How to practice it most effectively: Read each of the new drum beats carefully and identify which bass drum notes land together with the hi-hat and which ones land in between the hi-hat notes. Play them slowly and break it down into parts if necessary. For the drum fills, use some of the rhythmic ideas from your book to come up with creative fill ideas. Focus on keeping steady time and aiming for the down beat at the end of each fill.

How parents can support practice: Encouraging your child to practice regularly and helping them develop a routine is the best way to be supportive.

Elliot

Recommended minutes to practice: 10-15 minutes per day

What to practice: The two new beats and the accent patterns.

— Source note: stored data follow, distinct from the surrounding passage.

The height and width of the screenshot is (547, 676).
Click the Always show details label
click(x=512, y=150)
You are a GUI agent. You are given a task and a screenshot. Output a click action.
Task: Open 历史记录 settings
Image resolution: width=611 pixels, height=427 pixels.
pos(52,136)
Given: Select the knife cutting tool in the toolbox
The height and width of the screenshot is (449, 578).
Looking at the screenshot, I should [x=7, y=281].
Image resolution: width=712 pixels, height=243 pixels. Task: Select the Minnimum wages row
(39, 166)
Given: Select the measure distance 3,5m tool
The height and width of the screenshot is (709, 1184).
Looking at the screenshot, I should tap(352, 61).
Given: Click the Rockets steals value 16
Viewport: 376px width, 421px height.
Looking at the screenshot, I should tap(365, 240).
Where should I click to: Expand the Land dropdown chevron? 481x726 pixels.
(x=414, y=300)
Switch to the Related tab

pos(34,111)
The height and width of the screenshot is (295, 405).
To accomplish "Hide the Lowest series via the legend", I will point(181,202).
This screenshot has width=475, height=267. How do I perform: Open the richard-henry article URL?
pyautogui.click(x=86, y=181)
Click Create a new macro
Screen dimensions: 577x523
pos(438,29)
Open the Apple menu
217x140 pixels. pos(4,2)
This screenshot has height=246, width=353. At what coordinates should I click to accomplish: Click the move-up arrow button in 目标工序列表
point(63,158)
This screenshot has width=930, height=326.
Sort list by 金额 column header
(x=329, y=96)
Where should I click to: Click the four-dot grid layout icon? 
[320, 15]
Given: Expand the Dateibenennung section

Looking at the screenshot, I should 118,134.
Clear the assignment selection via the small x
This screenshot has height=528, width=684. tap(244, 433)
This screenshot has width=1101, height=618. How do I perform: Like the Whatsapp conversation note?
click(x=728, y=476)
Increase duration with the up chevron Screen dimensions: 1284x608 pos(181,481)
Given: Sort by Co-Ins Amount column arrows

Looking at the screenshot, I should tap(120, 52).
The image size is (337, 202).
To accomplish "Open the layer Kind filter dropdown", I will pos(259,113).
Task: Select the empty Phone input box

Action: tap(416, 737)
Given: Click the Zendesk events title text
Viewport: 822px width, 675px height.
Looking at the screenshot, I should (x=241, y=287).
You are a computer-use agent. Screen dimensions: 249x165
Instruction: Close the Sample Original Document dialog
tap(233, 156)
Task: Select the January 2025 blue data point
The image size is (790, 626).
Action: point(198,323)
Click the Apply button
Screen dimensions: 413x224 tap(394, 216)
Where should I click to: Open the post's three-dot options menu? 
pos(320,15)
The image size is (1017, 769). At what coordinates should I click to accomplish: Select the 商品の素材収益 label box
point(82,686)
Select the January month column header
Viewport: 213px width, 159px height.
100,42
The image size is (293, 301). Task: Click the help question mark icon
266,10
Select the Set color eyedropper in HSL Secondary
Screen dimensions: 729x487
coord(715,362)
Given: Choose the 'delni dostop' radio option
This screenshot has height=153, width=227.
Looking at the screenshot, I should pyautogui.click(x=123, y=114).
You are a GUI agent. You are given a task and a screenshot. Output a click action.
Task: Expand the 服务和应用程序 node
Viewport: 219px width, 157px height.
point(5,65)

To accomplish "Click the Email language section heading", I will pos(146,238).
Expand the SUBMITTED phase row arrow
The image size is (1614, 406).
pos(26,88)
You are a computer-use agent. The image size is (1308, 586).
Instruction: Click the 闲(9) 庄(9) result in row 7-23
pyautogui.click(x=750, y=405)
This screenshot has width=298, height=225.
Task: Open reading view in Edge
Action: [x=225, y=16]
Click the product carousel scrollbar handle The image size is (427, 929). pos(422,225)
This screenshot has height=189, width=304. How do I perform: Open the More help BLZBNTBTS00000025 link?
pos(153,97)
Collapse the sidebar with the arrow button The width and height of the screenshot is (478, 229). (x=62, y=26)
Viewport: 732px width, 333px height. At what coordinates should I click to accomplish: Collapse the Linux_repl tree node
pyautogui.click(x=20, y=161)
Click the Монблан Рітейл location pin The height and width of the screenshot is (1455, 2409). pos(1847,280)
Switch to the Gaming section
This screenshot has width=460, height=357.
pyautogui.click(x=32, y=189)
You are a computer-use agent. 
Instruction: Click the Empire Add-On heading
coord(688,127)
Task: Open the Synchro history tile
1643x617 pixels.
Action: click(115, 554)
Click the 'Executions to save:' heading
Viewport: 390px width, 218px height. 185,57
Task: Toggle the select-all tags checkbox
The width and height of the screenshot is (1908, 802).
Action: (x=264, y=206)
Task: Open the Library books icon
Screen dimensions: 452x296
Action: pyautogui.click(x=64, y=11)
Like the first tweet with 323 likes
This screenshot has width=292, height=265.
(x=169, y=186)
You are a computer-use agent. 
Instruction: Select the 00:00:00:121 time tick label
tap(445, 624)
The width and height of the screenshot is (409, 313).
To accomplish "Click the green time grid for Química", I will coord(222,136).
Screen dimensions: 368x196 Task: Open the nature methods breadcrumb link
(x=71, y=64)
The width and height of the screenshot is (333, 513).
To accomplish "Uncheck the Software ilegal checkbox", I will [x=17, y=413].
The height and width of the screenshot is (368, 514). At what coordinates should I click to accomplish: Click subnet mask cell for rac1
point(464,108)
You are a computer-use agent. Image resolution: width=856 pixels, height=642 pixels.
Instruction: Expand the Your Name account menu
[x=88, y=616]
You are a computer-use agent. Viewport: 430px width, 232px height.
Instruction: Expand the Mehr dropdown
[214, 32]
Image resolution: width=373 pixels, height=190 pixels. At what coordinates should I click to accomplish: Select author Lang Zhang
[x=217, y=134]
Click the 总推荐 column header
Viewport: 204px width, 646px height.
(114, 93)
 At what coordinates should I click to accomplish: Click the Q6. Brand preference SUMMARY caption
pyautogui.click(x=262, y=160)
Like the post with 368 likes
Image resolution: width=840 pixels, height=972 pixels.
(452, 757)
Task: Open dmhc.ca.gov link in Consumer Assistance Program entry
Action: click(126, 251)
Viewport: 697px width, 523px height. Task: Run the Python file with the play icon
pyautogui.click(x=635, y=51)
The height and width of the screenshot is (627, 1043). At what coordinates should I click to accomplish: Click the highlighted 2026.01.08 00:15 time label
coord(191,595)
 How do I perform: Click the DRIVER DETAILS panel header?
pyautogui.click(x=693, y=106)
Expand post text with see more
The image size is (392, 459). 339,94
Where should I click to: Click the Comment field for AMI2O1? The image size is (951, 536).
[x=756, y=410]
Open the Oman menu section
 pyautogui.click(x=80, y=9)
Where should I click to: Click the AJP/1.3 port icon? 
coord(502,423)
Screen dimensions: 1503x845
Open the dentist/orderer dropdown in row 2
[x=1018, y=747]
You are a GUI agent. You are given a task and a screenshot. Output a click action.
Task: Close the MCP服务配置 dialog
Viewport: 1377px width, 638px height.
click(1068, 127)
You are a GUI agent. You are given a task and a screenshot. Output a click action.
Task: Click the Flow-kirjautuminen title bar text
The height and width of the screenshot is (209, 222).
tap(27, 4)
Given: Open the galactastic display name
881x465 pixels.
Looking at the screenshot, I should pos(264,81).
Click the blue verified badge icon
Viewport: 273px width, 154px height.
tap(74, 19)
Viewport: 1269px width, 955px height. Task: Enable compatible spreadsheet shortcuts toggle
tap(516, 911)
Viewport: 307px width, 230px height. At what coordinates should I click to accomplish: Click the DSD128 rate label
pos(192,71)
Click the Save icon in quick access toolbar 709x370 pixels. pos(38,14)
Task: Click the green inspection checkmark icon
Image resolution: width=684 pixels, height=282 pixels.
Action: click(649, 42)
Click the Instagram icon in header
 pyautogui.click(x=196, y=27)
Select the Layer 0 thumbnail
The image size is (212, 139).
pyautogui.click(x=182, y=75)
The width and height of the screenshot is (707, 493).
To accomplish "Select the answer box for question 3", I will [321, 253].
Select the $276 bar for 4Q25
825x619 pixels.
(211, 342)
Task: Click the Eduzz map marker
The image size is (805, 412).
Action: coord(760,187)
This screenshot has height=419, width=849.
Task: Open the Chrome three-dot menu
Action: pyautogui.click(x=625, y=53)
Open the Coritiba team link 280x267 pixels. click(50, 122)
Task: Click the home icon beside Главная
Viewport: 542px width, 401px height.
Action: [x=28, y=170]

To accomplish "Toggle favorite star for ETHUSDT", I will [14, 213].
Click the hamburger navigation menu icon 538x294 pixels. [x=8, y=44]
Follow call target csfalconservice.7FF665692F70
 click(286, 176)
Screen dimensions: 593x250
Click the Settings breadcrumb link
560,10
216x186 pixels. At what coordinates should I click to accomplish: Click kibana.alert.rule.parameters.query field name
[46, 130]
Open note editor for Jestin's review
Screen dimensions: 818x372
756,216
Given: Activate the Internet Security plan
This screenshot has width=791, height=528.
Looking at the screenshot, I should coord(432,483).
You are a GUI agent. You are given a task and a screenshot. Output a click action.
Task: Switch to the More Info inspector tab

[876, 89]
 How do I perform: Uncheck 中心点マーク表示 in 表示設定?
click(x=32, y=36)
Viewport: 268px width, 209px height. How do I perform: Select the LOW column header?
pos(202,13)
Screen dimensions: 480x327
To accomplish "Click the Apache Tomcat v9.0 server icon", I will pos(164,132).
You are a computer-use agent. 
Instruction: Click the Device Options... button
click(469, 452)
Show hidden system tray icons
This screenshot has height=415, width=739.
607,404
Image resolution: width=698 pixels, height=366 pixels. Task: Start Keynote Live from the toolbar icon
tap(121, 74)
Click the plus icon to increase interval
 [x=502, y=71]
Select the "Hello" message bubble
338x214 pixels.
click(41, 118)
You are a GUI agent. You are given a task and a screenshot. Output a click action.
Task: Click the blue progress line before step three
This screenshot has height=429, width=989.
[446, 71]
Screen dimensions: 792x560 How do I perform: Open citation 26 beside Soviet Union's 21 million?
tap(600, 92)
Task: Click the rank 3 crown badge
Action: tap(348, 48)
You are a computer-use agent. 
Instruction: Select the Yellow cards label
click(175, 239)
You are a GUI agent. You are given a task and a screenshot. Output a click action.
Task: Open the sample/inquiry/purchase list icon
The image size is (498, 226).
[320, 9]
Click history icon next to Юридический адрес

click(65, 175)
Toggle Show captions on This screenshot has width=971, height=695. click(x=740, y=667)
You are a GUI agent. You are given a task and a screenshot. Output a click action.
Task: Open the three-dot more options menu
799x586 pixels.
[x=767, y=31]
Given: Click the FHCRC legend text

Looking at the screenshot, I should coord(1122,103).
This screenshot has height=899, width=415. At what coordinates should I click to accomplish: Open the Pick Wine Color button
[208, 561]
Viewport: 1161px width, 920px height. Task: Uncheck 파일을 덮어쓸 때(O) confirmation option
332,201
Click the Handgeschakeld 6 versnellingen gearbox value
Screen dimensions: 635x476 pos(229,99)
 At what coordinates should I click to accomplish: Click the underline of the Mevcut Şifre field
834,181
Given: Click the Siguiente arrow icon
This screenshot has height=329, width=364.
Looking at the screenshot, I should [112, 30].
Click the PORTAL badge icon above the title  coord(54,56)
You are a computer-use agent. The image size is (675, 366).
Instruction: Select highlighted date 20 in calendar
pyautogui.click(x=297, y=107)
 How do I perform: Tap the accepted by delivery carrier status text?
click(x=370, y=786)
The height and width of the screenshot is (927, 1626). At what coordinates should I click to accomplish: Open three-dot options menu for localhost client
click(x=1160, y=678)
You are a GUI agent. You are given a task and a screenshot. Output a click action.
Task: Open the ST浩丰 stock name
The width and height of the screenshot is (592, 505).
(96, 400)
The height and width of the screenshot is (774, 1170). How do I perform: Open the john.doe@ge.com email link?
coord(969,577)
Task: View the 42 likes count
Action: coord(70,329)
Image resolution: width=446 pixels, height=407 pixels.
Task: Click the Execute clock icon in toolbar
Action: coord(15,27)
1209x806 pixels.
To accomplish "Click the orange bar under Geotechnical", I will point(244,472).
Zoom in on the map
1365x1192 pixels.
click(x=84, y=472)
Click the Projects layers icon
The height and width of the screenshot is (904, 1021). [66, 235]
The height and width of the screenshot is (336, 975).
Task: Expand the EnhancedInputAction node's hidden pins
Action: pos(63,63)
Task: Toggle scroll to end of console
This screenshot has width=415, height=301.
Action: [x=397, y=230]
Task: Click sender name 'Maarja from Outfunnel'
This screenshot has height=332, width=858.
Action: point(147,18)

How to practice it most effectively: For the beats, remember to count them out loud while you play. The snare drum is only ever played on beats 2 and 4. The bass drum part changes between the two beats. Take it slow and try to play each one at least 8 times in a row without stopping. For the accent patterns, first identify which notes are supposed to be accented. Play the pattern slowly with a steady rhythm and try to keep all the non-accented notes soft. Keep your sticks low (close to the drum) except for when you play the accented notes.

How parents can support practice: Encouraging your child to practice regularly and helping them develop a routine is the best way to be supportive.

Oscar

Recommended minutes to practice: 20-30 minutes per day

What to practice: The son clave and rhumba clave exercises and the beat from the Funky Drummer.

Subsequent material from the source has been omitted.